■ **Aim**
Can you repeat the records verbatim, from the start up to and including the line with "pos(322,487)"?

——

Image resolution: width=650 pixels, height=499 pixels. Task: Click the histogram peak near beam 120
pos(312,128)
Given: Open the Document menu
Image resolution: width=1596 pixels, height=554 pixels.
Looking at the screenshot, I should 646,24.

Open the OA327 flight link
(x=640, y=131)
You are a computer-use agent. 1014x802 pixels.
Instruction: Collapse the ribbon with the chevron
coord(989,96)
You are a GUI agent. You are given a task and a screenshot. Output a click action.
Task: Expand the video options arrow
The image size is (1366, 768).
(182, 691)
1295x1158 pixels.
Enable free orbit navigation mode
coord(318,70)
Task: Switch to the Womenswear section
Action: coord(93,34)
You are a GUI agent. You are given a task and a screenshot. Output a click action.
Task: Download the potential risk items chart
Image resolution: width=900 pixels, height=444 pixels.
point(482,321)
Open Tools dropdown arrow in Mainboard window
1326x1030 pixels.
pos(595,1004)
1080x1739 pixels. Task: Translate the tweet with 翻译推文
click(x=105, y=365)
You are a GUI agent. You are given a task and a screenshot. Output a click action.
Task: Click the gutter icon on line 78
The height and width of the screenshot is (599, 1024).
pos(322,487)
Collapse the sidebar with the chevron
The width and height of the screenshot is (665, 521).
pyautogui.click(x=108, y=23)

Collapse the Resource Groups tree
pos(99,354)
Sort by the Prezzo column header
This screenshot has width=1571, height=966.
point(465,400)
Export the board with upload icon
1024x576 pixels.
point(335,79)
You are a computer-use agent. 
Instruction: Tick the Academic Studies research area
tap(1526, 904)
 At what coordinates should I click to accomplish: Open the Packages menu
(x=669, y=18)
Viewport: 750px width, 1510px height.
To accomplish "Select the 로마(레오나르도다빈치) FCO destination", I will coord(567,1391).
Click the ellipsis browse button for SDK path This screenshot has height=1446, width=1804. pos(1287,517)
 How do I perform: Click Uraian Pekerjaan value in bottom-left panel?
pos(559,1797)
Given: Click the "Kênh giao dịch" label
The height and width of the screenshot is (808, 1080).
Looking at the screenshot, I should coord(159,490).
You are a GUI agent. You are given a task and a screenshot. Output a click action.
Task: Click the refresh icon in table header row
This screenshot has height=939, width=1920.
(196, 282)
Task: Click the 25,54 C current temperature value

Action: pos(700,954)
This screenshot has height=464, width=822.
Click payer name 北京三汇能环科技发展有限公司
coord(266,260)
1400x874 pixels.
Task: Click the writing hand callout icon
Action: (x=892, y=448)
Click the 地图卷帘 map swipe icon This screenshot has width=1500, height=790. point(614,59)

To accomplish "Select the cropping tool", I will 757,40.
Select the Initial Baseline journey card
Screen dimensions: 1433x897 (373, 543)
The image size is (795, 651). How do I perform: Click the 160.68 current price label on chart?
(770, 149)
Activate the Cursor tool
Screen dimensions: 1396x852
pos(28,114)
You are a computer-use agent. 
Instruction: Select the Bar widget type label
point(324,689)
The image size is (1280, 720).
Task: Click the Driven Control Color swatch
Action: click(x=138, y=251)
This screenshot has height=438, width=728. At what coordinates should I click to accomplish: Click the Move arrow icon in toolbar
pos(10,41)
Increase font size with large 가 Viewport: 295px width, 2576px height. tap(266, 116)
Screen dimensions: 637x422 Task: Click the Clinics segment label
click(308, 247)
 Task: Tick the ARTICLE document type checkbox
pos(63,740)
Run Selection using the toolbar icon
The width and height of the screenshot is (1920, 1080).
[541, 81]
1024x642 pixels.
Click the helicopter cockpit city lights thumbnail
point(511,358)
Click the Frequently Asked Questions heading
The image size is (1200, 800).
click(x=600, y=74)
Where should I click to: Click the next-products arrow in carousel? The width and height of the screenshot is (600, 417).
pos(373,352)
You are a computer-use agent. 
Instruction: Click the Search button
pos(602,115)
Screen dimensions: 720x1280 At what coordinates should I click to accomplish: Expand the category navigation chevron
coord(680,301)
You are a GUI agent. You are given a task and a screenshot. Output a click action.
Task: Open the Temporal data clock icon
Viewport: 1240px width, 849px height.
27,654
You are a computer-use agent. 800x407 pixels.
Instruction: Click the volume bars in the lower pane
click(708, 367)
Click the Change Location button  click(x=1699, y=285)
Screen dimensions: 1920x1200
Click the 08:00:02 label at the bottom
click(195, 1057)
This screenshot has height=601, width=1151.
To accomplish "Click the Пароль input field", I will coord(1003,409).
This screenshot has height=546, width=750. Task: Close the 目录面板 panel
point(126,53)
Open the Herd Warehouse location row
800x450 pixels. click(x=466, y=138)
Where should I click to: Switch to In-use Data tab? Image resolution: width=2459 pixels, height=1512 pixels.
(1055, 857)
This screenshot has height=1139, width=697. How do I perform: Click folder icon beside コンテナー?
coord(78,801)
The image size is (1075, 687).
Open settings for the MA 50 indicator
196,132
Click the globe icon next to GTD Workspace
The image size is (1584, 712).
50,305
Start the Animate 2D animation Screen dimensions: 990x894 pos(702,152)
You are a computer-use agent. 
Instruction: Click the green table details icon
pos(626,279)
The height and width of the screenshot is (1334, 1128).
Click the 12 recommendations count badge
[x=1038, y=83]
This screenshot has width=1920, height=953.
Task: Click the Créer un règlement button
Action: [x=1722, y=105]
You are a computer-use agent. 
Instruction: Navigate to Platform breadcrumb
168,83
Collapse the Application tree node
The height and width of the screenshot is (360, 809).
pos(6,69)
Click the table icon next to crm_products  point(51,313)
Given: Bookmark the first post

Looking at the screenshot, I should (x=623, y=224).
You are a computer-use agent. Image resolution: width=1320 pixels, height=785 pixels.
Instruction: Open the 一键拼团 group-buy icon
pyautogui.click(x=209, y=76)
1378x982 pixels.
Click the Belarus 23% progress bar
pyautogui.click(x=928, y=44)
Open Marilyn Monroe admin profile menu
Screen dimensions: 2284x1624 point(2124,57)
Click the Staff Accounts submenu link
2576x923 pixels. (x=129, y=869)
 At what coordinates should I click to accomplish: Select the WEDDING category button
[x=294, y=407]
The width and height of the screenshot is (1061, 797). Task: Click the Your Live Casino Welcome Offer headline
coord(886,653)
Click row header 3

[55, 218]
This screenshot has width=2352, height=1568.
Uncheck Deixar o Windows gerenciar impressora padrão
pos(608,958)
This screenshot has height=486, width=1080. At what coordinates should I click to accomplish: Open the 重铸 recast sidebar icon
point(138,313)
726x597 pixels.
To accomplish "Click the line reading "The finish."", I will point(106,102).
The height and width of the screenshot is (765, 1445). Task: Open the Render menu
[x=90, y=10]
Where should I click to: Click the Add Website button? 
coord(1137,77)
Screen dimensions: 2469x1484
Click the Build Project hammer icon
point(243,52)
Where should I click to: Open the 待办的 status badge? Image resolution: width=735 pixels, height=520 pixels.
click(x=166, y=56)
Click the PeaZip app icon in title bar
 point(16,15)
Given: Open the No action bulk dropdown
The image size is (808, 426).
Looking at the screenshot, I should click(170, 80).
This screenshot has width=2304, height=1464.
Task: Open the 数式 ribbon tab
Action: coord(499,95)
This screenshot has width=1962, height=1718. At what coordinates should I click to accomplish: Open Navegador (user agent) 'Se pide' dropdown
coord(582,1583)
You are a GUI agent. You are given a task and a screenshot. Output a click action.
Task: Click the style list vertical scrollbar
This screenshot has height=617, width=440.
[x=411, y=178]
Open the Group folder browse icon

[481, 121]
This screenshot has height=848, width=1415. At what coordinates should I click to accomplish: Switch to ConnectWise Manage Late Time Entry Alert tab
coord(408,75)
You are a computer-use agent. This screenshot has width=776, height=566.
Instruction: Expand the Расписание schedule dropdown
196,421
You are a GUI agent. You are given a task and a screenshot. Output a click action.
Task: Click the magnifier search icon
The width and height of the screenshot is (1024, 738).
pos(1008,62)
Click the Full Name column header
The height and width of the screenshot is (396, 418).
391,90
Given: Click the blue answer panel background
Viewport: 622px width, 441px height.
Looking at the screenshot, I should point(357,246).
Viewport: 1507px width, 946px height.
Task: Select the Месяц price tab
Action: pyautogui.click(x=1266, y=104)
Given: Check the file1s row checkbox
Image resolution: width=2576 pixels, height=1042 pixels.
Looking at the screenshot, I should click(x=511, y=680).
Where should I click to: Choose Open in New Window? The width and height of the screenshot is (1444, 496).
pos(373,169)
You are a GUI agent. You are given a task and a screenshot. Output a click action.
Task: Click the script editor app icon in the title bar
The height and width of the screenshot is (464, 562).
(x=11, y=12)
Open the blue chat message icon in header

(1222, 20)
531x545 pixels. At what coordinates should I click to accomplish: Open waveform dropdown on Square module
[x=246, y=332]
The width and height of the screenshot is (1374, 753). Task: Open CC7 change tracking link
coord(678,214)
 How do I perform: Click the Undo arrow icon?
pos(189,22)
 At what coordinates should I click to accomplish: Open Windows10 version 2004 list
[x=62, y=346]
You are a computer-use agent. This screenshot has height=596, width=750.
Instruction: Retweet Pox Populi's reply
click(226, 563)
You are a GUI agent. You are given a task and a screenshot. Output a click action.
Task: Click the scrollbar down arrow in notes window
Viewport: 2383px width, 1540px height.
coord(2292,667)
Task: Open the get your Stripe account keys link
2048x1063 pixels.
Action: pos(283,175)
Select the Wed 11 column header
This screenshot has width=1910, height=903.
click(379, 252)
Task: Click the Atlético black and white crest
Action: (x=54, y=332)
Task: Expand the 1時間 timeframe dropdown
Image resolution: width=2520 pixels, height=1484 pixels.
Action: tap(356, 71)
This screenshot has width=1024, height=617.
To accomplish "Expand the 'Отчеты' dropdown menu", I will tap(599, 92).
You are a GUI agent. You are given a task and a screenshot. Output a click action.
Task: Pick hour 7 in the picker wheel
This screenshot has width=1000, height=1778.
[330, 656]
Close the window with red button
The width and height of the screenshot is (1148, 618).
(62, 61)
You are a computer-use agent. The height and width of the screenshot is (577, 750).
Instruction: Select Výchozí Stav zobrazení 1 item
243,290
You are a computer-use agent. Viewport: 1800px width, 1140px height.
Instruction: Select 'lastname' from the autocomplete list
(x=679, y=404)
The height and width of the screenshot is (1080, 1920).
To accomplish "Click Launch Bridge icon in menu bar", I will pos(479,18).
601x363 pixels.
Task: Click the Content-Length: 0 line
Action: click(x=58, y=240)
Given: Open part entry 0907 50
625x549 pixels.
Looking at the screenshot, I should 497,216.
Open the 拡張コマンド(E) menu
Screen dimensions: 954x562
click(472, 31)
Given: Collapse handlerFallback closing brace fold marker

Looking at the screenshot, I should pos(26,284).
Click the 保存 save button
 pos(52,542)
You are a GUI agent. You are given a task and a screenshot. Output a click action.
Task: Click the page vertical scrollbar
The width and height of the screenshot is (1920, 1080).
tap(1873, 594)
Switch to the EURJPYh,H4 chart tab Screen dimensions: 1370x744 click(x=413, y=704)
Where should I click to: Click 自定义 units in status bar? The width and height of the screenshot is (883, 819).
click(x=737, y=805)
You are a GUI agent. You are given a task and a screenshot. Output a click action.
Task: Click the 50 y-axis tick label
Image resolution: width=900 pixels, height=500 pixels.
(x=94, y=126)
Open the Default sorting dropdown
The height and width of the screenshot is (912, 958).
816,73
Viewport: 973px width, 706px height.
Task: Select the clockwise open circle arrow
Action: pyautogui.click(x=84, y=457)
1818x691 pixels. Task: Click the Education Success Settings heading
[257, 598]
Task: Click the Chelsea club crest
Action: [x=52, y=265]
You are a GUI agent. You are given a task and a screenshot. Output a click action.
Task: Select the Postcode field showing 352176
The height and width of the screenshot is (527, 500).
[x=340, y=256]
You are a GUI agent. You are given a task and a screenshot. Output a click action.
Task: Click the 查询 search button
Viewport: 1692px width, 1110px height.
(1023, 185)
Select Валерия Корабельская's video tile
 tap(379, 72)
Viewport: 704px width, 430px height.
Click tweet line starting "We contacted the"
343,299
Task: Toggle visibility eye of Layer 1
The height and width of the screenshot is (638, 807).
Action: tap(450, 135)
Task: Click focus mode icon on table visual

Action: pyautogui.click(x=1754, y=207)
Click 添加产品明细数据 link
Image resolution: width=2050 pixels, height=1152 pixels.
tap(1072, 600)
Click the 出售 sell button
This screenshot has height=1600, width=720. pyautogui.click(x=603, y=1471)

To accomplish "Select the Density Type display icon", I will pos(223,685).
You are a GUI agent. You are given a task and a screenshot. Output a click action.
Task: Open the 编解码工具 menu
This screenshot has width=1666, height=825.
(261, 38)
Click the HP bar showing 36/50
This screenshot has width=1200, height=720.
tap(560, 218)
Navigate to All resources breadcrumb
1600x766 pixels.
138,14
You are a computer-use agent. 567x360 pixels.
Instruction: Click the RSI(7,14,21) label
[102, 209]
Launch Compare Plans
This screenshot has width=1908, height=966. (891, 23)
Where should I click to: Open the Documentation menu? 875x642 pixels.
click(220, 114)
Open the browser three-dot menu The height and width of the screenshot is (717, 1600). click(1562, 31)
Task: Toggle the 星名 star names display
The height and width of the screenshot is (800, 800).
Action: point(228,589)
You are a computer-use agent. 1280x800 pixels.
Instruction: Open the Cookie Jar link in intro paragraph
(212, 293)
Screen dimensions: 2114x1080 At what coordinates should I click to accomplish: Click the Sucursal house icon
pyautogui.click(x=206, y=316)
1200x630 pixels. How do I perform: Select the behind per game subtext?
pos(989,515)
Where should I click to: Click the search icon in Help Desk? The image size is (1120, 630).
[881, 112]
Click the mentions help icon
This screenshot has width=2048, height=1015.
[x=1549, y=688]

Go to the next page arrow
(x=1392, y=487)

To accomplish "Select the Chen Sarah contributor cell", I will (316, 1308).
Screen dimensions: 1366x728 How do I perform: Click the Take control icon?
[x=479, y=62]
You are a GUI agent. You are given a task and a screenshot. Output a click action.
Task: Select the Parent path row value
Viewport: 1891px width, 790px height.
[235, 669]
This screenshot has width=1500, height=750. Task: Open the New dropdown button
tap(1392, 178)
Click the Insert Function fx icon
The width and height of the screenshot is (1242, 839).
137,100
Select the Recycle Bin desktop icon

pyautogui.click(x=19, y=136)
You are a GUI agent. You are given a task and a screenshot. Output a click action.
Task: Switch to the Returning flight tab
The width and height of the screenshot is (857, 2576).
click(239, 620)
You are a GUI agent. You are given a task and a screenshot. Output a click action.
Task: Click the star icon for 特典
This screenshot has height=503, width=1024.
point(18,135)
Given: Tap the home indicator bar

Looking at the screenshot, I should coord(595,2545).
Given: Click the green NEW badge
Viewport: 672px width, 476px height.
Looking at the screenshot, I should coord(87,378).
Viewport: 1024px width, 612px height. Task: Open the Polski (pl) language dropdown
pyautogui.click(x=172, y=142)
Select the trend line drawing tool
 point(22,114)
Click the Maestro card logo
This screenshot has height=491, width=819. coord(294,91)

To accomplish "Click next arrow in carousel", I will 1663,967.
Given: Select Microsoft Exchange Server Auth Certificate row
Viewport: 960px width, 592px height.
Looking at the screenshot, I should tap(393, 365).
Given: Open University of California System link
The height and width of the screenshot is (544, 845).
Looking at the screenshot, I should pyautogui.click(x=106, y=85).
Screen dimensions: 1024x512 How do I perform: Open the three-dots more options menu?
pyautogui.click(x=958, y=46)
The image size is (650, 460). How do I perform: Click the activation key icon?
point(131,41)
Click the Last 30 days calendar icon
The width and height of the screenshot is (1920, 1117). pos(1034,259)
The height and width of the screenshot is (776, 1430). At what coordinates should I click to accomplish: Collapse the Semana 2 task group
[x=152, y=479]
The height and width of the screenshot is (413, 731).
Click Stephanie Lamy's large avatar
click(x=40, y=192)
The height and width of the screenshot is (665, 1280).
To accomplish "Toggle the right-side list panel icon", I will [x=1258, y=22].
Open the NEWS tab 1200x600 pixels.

——

■ **Result of this task**
Image resolution: width=650 pixels, height=499 pixels. Task: Click the histogram peak near beam 120
pos(312,128)
Given: Open the Document menu
Image resolution: width=1596 pixels, height=554 pixels.
Looking at the screenshot, I should 646,24.

Open the OA327 flight link
(x=640, y=131)
You are a computer-use agent. 1014x802 pixels.
Instruction: Collapse the ribbon with the chevron
coord(989,96)
You are a GUI agent. You are given a task and a screenshot. Output a click action.
Task: Expand the video options arrow
The image size is (1366, 768).
(182, 691)
1295x1158 pixels.
Enable free orbit navigation mode
coord(318,70)
Task: Switch to the Womenswear section
Action: coord(93,34)
You are a GUI agent. You are given a task and a screenshot. Output a click action.
Task: Download the potential risk items chart
Image resolution: width=900 pixels, height=444 pixels.
point(482,321)
Open Tools dropdown arrow in Mainboard window
1326x1030 pixels.
pos(595,1004)
1080x1739 pixels. Task: Translate the tweet with 翻译推文
click(x=105, y=365)
You are a GUI agent. You are given a task and a screenshot. Output a click action.
Task: Click the gutter icon on line 78
The height and width of the screenshot is (599, 1024).
pos(322,487)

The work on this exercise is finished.